Families and How To Survive Them
- Author: John Cleese and Robin Skynner
- Language: English
- Media type: Print (Hardback & Paperback)

= Families and How to Survive Them =

Book by John Cleese and Robin Skynner

Families and How to Survive Them is a bestselling self-help book co-authored by the psychiatrist and psychotherapist Robin Skynner and the comedian John Cleese. It was first published in 1983, and is illustrated throughout by the cartoonist J. B. Handelsman. The book takes the form of a series of dialogues between Skynner, playing the role of therapist, and Cleese, who adopts the role of inquisitive lay person.

The book was also serialised as a six-part radio series for the UK BBC station BBC Radio 4, with each episode being 30 minutes long. This was also in the form of a convivial conversation between Cleese and Skynner and following the same structure as the book, albeit in an abridged form. It was subsequently released on Compact Cassette and Compact Disc in a slightly modified form.
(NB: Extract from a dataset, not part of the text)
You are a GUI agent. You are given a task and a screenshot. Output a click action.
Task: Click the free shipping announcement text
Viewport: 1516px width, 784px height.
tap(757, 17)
Its sequel is Life and How to Survive It.

== Synopsis ==
The book is a description and analysis of how and why we fall in love, how we develop from babies to adolescents to adults, and how during this development we so often become "stuck" in childlike behaviour, and how all these things are influenced by previous generations in our families. The authors themselves have said that the aim of the book was "to make intelligible and accessible the psychological aspects of how families behave and function, what makes some work and others fail, and how families can move up the scale towards greater health and happiness".
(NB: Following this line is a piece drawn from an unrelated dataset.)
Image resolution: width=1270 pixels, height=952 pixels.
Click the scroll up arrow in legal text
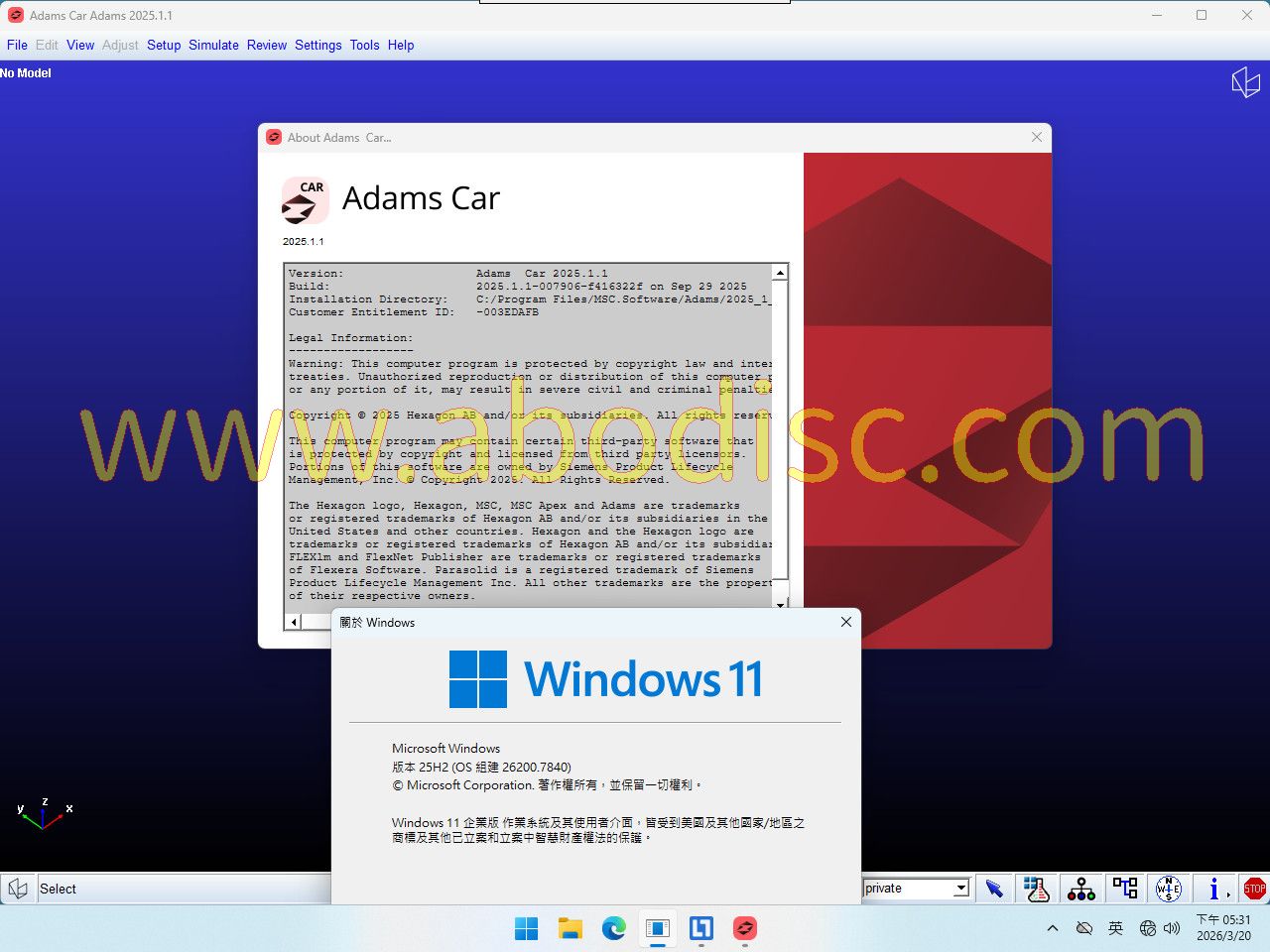point(781,273)
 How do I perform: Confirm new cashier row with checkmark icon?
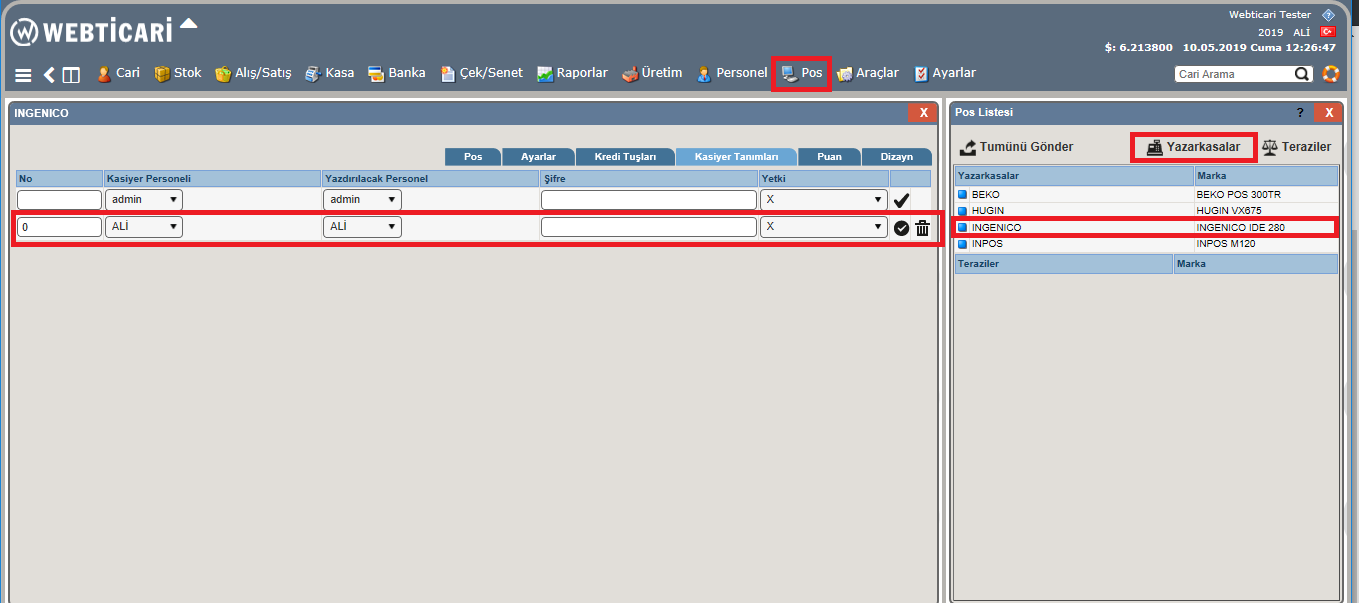click(901, 200)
The motivation behind it was to "make available to the general public, in a way that was easy to absorb, those aspects of psychological knowledge we had found most helpful ourselves towards making life more understandable, meaningful, and enjoyable".

Families and How to Survive Them may be said to have arisen from two sources – an earlier book, One Flesh, Separate Persons: Principles of Family and Marital Therapy (1976) by Skynner, and work carried out by Skynner at the Institute of Family Therapy in London in the 1970s. Cleese, who attended a lengthy course of group therapy at the institute in the mid seventies, was so impressed by what he experienced that, motivated by a desire to spread what lay behind the therapy to a wider audience, proposed to Skynner that they write a book summarising and outlining the principles involved.

==Chapters==
- Chapter 1: Why Did I Have to Marry You?
- Chapter 2: I'm God, and Let's Leave it Like That – In the extensive further reading section at the end of the book, Skynner acknowledges that this chapter "depends heavily on the ideas of Melanie Klein, founder of The English School of Psychoanalysis".
- Chapter 3: The Astonishing Stuffed Rabbit
- Chapter 4: Who's in Charge Here?
- Chapter 5: What are You Two Doing in There?